Author’s Note: Product teams at Facebook rely on research along with other external factors to design and build products. This article discusses research conducted by Facebook's Research Team to better understand people’s experiences with privacy-enhancing technology.
Privacy-enhancing technologies such as “on-device learning” can protect people’s privacy but can be complex and challenging to understand. We interviewed privacy experts and non-experts to learn how we might better communicate about these kinds of technologies, with a focus on on-device learning.
We learned that people may get more value from explanations of on-device learning that focus on the immediate impact on their experience and the implications for their lives, rather than focusing on the technical details of how the technology works.
These results provide initial direction for how companies might improve explanations of on-device learning and similar technologies; we hope that sharing these insights inspires further explorations of how to create even more effective education for privacy-enhancing technologies.

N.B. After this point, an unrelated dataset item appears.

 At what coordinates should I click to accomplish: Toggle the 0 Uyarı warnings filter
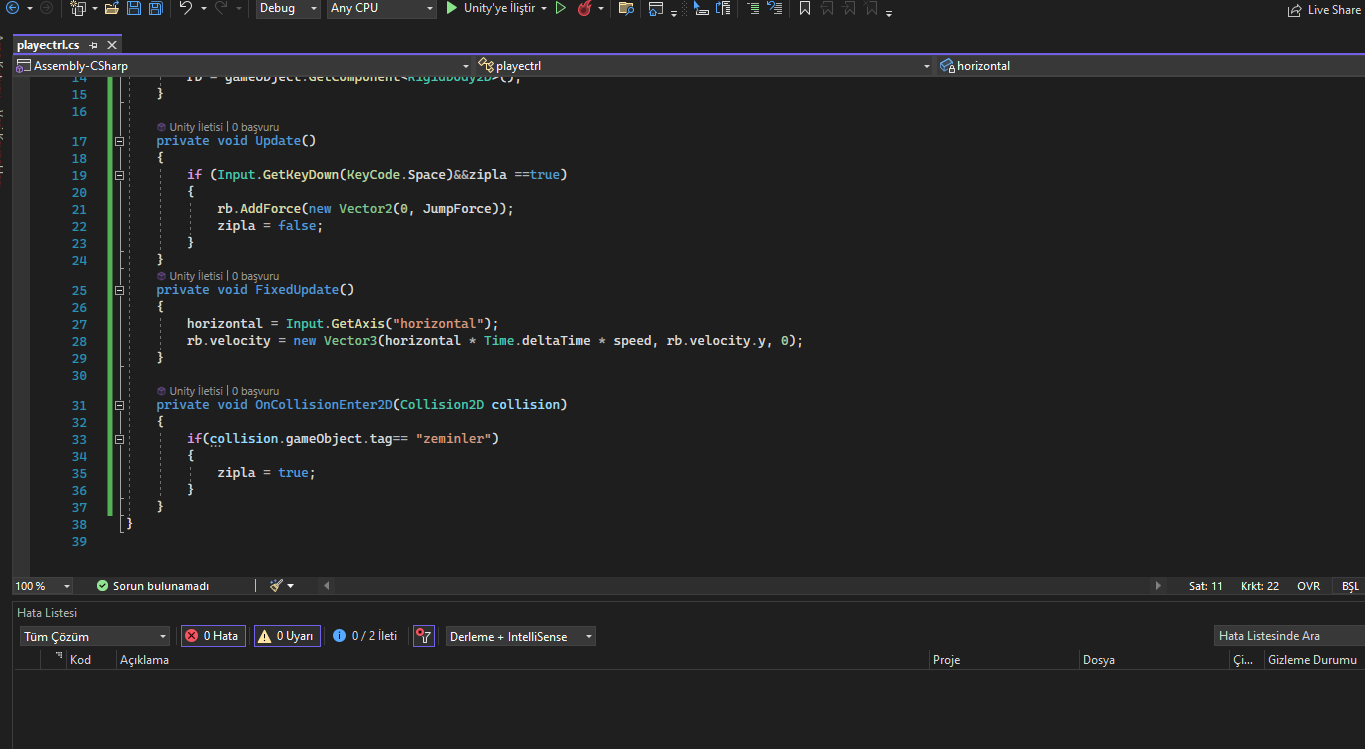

Privacy-enhancing technologies use advanced techniques from cryptography and statistics to protect people’s personal information in digital experiences. Although people can benefit from the application of privacy-enhancing technologies, they can be complex and difficult to understand. For example, consider the Wikipedia definition of one such technology, on-device learning (also known as federated learning): “A machine learning technique that trains an algorithm across multiple decentralized edge devices or servers holding local data samples, without exchanging them” (Wikipedia, 2021). This explanation is dense, technical, and will likely not be particularly helpful for someone who isn’t an expert in the field of machine learning. And that’s a problem because it’s important that people understand the privacy-enhancing technologies that companies offer or use for their benefit. Without understanding the value of these technologies, people may struggle to make informed decisions about their data or may feel vulnerable even when their privacy is protected. At Facebook, we wanted to learn how we might better communicate to people about these kinds of technologies and their value.
What we did
We interviewed 16 AI privacy experts and 16 people who had experience using Facebook or Oculus (“non-experts”). During each interview, we presented four explanations of on-device learning (a type of privacy-enhancing technology). The explanations varied in their level of technical detail, and we asked participants questions in order to understand which parts of the explanations might be most helpful and why.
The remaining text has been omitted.